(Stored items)
⟨

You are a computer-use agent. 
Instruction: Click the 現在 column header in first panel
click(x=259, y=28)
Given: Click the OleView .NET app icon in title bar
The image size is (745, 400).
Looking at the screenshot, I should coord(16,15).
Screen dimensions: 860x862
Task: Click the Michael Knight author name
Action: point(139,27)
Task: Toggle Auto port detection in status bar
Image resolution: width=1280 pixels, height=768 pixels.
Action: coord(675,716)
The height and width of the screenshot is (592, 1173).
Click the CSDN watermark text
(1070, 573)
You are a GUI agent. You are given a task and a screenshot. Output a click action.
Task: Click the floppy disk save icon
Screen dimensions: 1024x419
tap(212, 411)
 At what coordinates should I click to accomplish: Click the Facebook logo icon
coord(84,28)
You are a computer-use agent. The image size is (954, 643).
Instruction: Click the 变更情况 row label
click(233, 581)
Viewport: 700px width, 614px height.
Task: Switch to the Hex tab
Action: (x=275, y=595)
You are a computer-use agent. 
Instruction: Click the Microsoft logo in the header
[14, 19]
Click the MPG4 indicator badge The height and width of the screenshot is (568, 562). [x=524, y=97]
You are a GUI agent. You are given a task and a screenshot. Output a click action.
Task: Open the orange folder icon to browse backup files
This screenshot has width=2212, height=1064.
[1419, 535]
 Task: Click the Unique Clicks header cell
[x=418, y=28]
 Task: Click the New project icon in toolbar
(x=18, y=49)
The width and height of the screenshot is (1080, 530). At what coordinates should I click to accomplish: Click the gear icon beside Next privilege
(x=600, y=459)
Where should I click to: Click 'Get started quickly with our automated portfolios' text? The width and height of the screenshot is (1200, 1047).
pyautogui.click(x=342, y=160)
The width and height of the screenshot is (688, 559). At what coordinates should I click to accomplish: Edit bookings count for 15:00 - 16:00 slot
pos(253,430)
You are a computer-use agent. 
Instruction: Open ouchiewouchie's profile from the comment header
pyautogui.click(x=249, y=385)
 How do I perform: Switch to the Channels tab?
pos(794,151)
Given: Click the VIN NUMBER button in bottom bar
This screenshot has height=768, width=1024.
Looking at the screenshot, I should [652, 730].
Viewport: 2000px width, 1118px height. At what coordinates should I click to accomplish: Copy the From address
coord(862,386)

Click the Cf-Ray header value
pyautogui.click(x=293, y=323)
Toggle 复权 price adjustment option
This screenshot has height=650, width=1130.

⟩

▶ [Do this]: Reproduce the lines above without any change, starting at the line that contains "Click the Cf-Ray header value" and ending at the last line.

▶ [Written response]:
Click the Cf-Ray header value
pyautogui.click(x=293, y=323)
Toggle 复权 price adjustment option
This screenshot has height=650, width=1130.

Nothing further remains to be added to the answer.